Commerce Cloud Einstein の概要
学習の目的
この単元を完了すると、次のことができるようになります。
- Commerce Cloud Einstein で追跡する 3 つのタイプのデータを挙げる。
- Einstein で買い物客の体験を向上させる 3 つの方法を挙げる。
- Einstein の 2 つの検索機能について説明する。
- Einstein の Search Recommendations と Product Recommendations の違いを説明する。
Einstein とは?
Linda Rosenberg は、高級なカスタムスニーカーを扱う Cloud Kicks 社のサイト管理者です。Cloud Kicks の e コマースサイトは、Salesforce Commerce Cloud の一部である Salesforce B2C Commerce 上で実行されています。最近、Cloud Kicks の経営陣が Commerce Cloud Einstein の利点を耳にしました。そして、Linda に Cloud Kicks のサイトに導入するよう指示しました。
Linda は実際に導入する前に、Commerce Cloud Einstein がどのようなもので、会社のビジネスにどのような形で役立つのか知りたいと考えます。
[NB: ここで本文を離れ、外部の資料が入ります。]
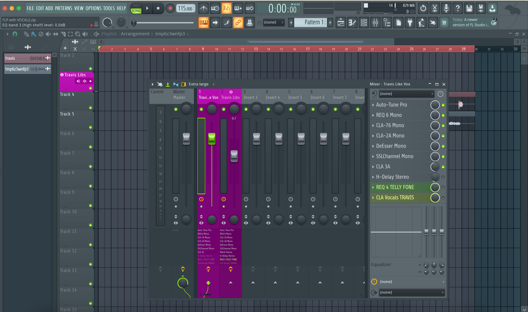Open the TOOLS menu

pos(109,8)
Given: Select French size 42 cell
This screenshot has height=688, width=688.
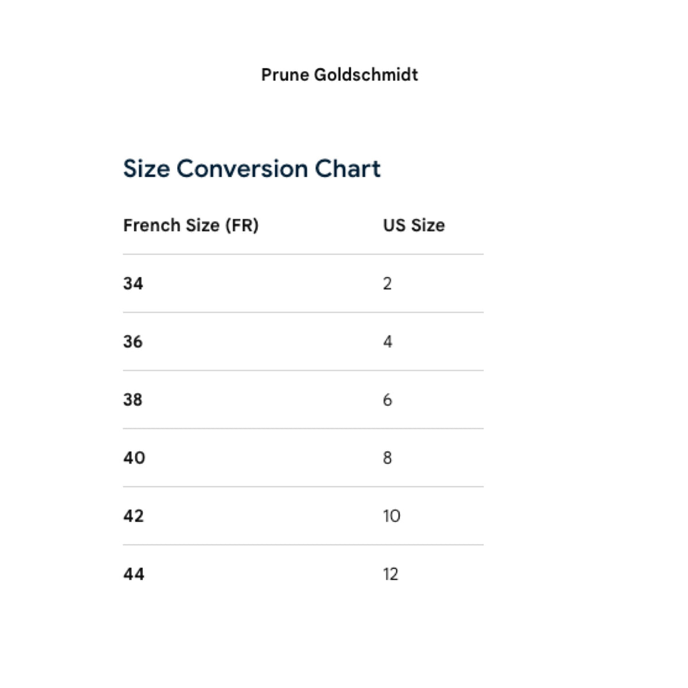Looking at the screenshot, I should click(134, 516).
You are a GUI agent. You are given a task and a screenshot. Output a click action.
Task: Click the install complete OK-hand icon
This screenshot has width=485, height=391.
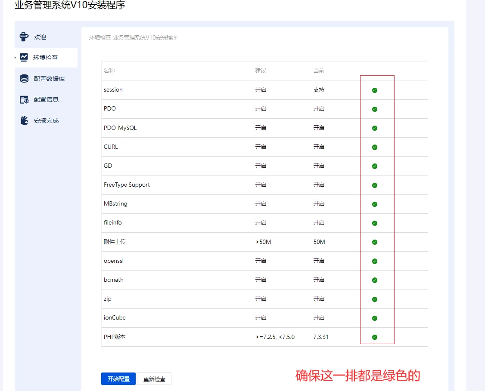click(24, 120)
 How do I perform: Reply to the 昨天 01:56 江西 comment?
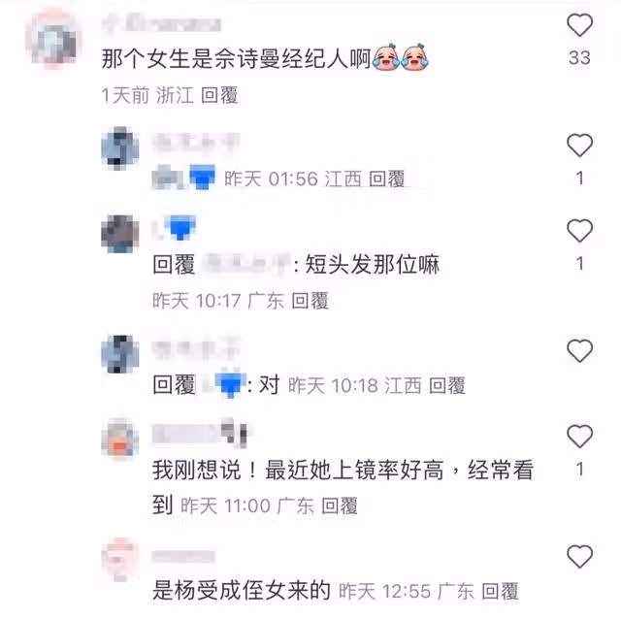(x=386, y=179)

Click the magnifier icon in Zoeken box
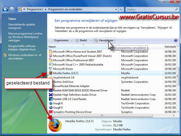point(177,9)
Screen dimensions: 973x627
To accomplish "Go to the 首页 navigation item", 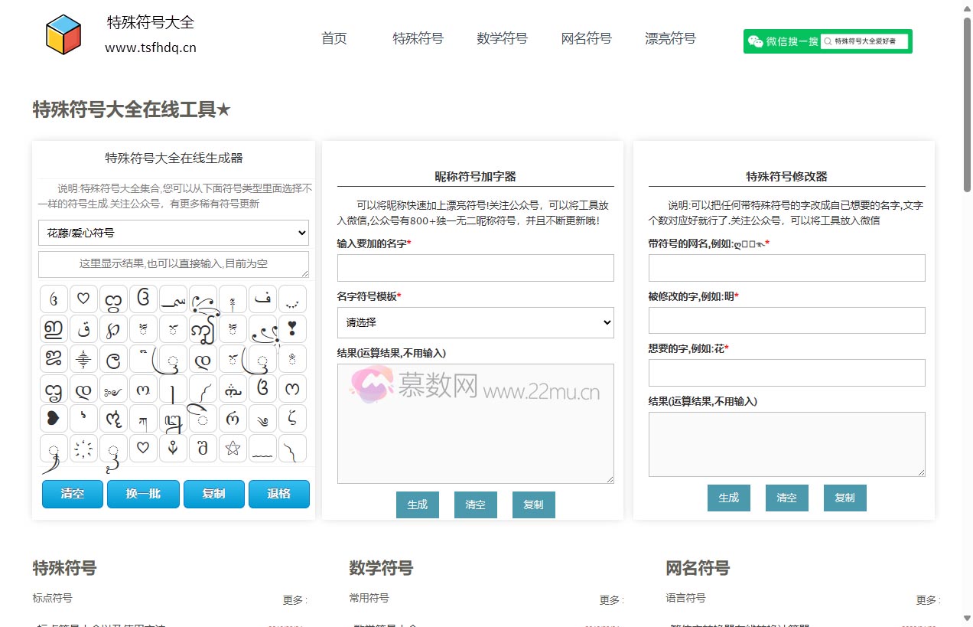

Commerce Cloud Einstein は、アプリケーションに直接組み込まれた人工知能 (AI) です。Salesforce のコアプラットフォームの Einstein と同様に、B2C Commerce を使用するマーチャントが、予測インテリジェンス機能を簡単に利用でき、データサイエンティストを雇ったり、サードパーティの高価な推奨プロバイダーを使用したり、自社製のソリューションを作成したりする必要がありません。
Linda は Einstein を使用して次のことができることを知ります。
- 買い物客の行動を基に、各人ごとに商品を並び替える。
- 顧客が求めているものをすぐに見つけられるようにする。
- 購入の可能性を高める。
- あらゆる買い物客のショッピング体験をパーソナル化し、各人の体験を向上させる。
Einstein は B2C Commerce に組み込まれているため、データ収集によるショッピング体験への目立った影響はありません。Einstein を利用するための契約や別途の料金も不要です。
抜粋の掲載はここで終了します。